Alors, ma question, Mme la Présidente, c'est en regard du marketing ? je n'aime pas employé le mot anglais, mais en tout cas c'est le mot que tout le monde connaît, et je sais que vous allez le connaître. Donc, l'opération marketing derrière cette loi bonifiée, améliorée, la loi n° 113 ? pour répondre à toutes les inquiétudes, on va de l'avant ? l'UPA est venue nous dire ? il me semble que c'est très gentil pour la reconnaissance du travail des tables de concertation agroalimentaire dans tout le Québec ? qu'en ce qui concerne l'utilisation des mécanismes pour faciliter le marketing et la promotion de ça, l'UPA nous dit... elle demande d'impliquer la filière, mais aussi de reconnaître la reconnaissance de l'expertise et de la crédibilité des tables de concertation.

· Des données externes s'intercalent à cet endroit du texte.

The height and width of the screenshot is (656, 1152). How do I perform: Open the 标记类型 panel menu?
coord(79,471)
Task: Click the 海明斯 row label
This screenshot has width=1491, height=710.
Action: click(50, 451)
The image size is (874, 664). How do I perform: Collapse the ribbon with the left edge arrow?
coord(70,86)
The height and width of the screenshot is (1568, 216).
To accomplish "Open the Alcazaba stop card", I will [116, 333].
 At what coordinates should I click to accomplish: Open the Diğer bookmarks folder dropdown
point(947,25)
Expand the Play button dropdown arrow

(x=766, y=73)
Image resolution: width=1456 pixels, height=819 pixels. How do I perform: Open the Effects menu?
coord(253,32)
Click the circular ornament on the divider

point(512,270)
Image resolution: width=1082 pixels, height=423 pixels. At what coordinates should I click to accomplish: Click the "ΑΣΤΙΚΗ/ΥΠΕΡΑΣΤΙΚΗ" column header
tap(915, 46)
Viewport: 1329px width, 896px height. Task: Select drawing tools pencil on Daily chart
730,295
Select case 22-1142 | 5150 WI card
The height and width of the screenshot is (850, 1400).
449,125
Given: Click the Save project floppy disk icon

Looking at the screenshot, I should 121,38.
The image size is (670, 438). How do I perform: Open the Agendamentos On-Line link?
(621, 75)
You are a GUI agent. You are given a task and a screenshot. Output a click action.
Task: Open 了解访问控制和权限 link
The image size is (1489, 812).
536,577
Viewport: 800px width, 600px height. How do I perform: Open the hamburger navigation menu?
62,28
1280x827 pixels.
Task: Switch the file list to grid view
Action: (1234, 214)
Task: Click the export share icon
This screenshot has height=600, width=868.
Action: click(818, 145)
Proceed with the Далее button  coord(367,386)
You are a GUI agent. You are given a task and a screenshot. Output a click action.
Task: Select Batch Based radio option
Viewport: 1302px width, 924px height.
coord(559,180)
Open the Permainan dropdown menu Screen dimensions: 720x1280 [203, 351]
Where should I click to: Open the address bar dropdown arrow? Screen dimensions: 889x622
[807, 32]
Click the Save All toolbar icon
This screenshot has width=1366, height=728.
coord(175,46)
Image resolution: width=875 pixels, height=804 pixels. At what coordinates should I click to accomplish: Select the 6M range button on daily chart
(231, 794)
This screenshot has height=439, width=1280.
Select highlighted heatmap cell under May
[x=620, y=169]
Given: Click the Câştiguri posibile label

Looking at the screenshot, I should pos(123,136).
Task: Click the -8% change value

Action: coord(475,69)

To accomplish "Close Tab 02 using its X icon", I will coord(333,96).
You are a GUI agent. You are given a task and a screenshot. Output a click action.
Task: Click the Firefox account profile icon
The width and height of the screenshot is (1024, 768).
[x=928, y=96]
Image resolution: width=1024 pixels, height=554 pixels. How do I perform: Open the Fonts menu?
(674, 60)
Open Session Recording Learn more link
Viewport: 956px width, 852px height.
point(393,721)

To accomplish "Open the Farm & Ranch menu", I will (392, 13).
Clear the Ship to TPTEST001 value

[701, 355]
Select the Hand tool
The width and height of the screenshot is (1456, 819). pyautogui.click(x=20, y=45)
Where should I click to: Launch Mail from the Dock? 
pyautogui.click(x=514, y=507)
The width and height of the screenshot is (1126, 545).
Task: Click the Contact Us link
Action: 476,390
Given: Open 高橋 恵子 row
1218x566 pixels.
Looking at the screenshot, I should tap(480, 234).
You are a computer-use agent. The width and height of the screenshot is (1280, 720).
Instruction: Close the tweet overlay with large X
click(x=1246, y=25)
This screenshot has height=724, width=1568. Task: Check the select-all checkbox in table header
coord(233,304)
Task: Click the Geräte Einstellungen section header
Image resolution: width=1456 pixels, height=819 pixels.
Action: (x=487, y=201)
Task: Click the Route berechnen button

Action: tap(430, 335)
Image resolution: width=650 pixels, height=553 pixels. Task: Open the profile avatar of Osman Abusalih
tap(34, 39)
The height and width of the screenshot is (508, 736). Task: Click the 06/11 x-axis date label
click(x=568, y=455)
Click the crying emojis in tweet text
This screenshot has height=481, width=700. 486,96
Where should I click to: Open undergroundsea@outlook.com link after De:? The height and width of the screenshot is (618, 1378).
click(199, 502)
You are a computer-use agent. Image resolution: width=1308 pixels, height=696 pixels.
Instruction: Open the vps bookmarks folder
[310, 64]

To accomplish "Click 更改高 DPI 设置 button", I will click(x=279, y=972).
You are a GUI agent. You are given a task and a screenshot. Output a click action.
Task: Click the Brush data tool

Tout ça, c'est dans les ressources qu'il faut mettre en place pour faire la promotion de ça.

De quelle façon vous pensez... Dites-nous de quelle façon vous voyez que les tables de concertation pourraient être mises à profit, quand on aura une bonne loi, pour faire en sorte d'aider nos gens, dans nos régions, à bénéficier des bienfaits de cette bonne loi.

La Présidente (Mme Houda-Pepin): M. Proulx.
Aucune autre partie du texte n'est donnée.